The conclusions were as follows: 93.5% of the hairs placed in these large minigrafts in the central-most zone at the time of a third transplant session grew. In “virgin” heads, before any transplanting had been done, there appeared to be no consistent gradient of temperature difference between the forehead and the center of the scalp. In the 8 patients studied at the time of their third session, in the majority (5 of 8) there was a clear gradient of increased temperature in the forehead and a reduction of temperature as the central scalp was approached. This would hint at the conclusion that repeated hair transplant sessions do reduce blood supply to the central scalp.
g.
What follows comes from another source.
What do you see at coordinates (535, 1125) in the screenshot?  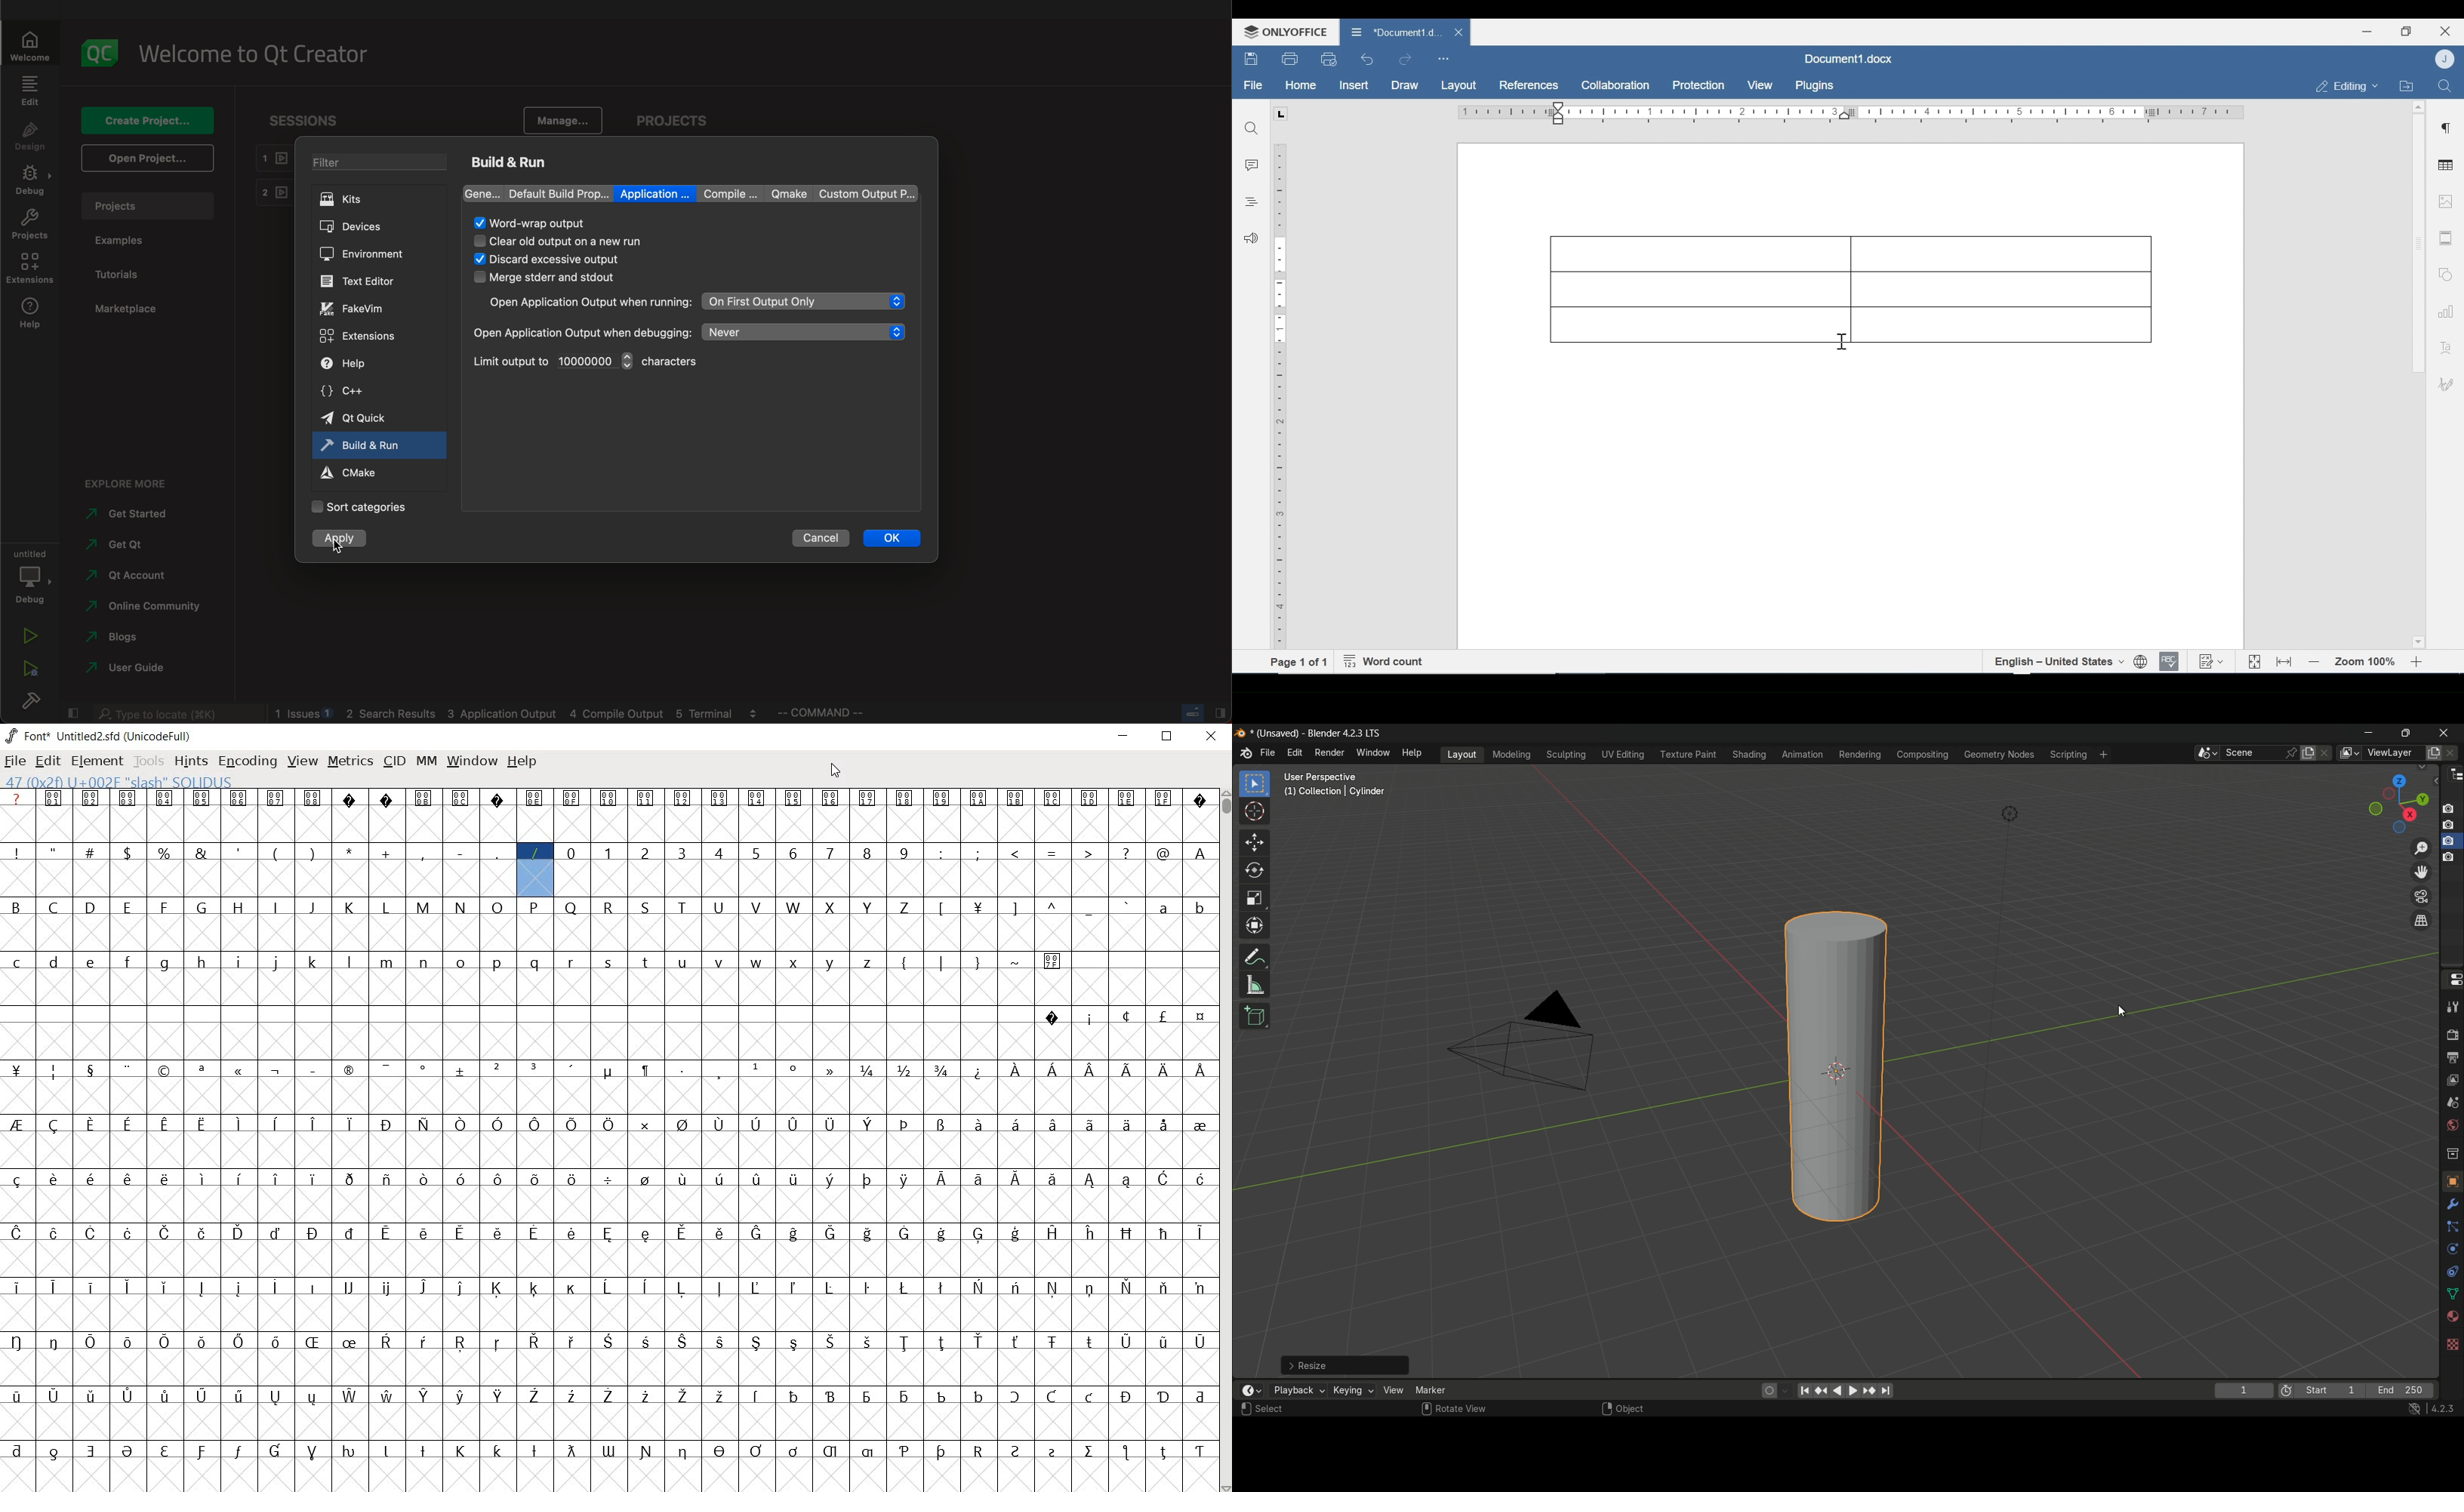 I see `glyph` at bounding box center [535, 1125].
Limited Depth Recipient Sites, with both F.U.’s and Minigrafts
In this study, a totally bald scalp (Norwood Class VI)was divided into four zones, two of which were filled in with dense F.U.’s and two were filled in with dense minigrafts. Each of these two groups (the F.U.’s and the minigrafts) were then transplanted in each of these two recipient site depths in two separate zones, one half with “minimal depth” recipient sites, and one half with “full depth” recipient sites.
The patient was evaluated 6 months after each procedure to evaluate hair growth, scalp temperature probe readings (vascular circulation), photographic documentation, and 6 months after the last procedure, biopsies of each of the four zones to assess histology.
This study encompassed three transplant sessions six months apart and took two years to complete. The results were reported at both the annual 2001 meeting in Mexico and at the 2002 Chicago meeting.
The conclusions from the study were as follows: In general, the grafts planted in “full-depth” recipient sites grew the best. Also, the hair survival was greatest for minigrafts as compared to FU’s after three sessions (85.5% for minigrafts at full depth and 57% for FU’s at both limited and full depth). After only one session, both FU’s and minigrafts grew almost 100% of the hairs. It was only with repeatedly going in between the grafts to transplant more, that the percentages went down, dramatically so with the FU’s. The photographic documentation showed that after one session the minigrafted zones appeared more dense, but were somewhat more detectable as being “tufty.” After 2 and 3 sessions, this difference disappeared, and one year after the last session all areas looked equal in density and in being undetectable. Temperature studies showed no changes until the final check one year later, at which time, using measurement at the deepest level of the scalp, there was a lower temperature in the “full depth” zones and in the virgin crown also. Biopsy results showed that there was slight increased “fibrosis” (scarring) and cellular infiltrate in the “full depth” sites. This study will be written up for publishing in Dermatologic Surgery Journal also.